→ **What to do**:
1. Write out the passage of the street tree text between "Street Tree Recommendations" and "planting strip problems)", inclusive, keeping its words unchanged.
2. Carry the street tree recommendations forward with the next part, starting after its final line.

→ **Study text**:

/---

Street Tree Recommendations

The Forest Board now has five years of experience with choosing diversified street trees, starting with the 2007 Grant.  We can begin to say which tree species are performing well under our current circumstances.   We have had good success with London Plane 'Yarwood', with Tulip Poplars, with Chestnut Oaks, and are beginning to evaluate Basswoods, and some medium-sized trees.

In choosing a shade tree, four factors are of great importance for a healthy tree:
  • the exposure of the site (FULL SUN vs. Intermediate Sun vs. Shade).  (In progress:  Add Picture:  Tulip Poplar leaning to find sun)
  • the wetness of the site (especially ANY FLOODING EVER).  (Add Picture:  Show Bald Cypress in standing water)
  • the size of the planting site, including distance to the next tree(s) and size of the rooting zone.  (Show competition &  narrow planting strip problems)
  • the overhead clearance available (Show Pin Oak over topped; and wires and trees)

\---

→ **Supplied information**:
/---

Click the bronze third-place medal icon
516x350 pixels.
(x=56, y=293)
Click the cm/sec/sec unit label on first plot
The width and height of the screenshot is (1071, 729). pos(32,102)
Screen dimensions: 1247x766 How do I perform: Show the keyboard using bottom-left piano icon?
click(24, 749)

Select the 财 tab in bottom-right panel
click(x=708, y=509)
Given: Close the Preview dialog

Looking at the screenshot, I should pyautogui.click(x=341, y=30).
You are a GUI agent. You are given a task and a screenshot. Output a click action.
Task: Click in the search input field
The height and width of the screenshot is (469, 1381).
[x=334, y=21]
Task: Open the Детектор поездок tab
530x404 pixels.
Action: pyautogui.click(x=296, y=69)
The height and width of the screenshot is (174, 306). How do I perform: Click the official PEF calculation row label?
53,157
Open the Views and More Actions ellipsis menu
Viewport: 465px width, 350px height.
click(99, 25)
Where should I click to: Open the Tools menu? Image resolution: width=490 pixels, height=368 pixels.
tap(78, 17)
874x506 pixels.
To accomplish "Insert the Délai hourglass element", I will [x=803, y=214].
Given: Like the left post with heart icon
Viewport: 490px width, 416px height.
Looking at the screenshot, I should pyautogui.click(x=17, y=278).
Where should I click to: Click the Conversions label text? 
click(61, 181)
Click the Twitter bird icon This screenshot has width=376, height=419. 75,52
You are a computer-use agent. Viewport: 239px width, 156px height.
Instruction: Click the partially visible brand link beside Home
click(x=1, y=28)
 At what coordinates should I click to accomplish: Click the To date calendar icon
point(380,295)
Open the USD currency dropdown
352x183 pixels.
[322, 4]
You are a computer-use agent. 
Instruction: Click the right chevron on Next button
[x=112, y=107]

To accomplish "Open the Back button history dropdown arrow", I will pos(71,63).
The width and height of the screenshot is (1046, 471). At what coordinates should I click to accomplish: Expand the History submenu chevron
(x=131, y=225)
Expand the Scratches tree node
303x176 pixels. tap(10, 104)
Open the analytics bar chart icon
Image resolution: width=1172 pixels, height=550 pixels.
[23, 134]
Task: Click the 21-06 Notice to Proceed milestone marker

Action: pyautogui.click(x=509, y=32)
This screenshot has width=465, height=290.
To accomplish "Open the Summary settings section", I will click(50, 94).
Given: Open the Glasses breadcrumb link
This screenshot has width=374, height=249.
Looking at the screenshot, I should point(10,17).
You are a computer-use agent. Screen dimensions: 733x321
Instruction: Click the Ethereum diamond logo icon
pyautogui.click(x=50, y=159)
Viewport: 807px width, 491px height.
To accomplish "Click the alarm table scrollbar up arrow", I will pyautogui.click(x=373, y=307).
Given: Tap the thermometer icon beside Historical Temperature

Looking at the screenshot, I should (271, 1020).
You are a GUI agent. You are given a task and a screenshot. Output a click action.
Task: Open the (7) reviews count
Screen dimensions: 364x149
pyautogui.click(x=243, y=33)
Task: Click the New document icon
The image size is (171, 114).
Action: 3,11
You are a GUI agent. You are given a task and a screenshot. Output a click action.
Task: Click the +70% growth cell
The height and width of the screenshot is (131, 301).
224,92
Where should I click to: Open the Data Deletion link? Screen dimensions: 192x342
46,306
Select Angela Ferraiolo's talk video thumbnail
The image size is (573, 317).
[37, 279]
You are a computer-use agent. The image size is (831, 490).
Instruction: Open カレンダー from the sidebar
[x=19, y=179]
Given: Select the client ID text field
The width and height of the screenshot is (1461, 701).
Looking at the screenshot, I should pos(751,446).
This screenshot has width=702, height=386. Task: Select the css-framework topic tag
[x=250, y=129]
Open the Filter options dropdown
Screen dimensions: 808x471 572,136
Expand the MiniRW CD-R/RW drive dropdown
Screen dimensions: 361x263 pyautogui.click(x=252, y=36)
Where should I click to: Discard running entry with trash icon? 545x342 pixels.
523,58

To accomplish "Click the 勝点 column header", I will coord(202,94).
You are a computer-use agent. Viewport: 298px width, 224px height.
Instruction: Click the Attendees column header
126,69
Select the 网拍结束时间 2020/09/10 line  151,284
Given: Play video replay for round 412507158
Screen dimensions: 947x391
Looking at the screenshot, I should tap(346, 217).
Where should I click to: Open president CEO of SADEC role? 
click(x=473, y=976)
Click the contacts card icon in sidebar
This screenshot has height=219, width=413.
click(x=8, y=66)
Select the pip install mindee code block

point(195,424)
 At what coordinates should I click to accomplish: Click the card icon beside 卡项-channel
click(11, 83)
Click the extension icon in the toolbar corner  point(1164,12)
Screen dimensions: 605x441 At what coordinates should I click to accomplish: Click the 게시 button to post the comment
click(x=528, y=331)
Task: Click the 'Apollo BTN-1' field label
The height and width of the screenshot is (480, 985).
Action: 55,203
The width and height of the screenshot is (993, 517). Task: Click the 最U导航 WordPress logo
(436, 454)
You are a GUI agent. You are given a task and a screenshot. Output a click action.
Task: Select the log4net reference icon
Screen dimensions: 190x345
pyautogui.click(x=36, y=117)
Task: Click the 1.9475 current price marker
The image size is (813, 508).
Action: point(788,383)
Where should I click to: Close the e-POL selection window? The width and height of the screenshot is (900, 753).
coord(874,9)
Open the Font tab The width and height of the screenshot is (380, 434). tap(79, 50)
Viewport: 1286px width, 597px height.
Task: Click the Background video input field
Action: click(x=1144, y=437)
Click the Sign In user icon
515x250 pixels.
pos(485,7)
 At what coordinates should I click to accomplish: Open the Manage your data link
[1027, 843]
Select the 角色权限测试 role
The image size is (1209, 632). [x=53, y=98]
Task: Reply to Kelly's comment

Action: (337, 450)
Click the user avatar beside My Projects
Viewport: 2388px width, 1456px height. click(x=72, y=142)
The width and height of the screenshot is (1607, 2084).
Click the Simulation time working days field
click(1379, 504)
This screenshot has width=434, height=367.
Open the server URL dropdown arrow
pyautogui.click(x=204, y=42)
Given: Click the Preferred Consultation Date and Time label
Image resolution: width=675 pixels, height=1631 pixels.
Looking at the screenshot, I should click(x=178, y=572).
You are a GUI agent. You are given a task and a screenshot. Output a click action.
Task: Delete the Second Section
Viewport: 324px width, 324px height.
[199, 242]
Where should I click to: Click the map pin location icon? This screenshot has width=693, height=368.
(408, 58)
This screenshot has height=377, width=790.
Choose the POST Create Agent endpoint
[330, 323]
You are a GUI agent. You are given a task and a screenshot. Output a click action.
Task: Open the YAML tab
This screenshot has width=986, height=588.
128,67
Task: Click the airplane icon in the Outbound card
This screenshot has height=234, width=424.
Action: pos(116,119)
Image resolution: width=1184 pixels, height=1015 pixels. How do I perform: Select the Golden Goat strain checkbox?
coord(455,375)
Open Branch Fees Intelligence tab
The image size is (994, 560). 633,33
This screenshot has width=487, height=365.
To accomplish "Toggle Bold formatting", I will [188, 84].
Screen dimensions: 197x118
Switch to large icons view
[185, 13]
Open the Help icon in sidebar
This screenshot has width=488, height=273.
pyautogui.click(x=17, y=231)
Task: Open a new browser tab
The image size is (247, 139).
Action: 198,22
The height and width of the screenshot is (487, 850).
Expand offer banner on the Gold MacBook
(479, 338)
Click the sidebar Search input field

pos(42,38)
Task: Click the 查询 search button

\---

→ **Results of the tasks**:
1.
Street Tree Recommendations

The Forest Board now has five years of experience with choosing diversified street trees, starting with the 2007 Grant.  We can begin to say which tree species are performing well under our current circumstances.   We have had good success with London Plane 'Yarwood', with Tulip Poplars, with Chestnut Oaks, and are beginning to evaluate Basswoods, and some medium-sized trees.

In choosing a shade tree, four factors are of great importance for a healthy tree:
  • the exposure of the site (FULL SUN vs. Intermediate Sun vs. Shade).  (In progress:  Add Picture:  Tulip Poplar leaning to find sun)
  • the wetness of the site (especially ANY FLOODING EVER).  (Add Picture:  Show Bald Cypress in standing water)
  • the size of the planting site, including distance to the next tree(s) and size of the rooting zone.  (Show competition &  narrow planting strip problems)

2.
Ideally a major canopy tree should have 150-200 square foot of rooting room and should be at least 30 foot apart (depending on species.)  A chart in included in the attachments showing Sun, Partial Shade, and Full Shade tolerance for various species.  Full Sun means just that and afternoon sun does not count.  The other items to consider are growth rate and pruning needs.  Several wonderful trees are rare in Audubon Park because they are slow to establish, like Beech and Tupelos and White Oaks.  We urge you to practice "delayed gratification" in planting trees.  Plant the biggest species, at the smallest size, and plant slow growing species if that tree will be good on your site.  Five years will go by in a flash, and you will have the pleasure of watching your tree grow.  With good site preparation, even slow growing trees seem to grow well each year.

For the 2007 Grant, each species had a short description for the homeowner, based on information from The Manual of Woody Landscape Plants, by Michael A. Dirr and on information from Native Trees, Shrubs, and Vines, by William Cullina.  These capsules comments have been collected and updated with Observations from Audubon Park for recommended species:  Oaks, Other Canopy Trees, and Medium Trees/Small Trees (Ornamentals).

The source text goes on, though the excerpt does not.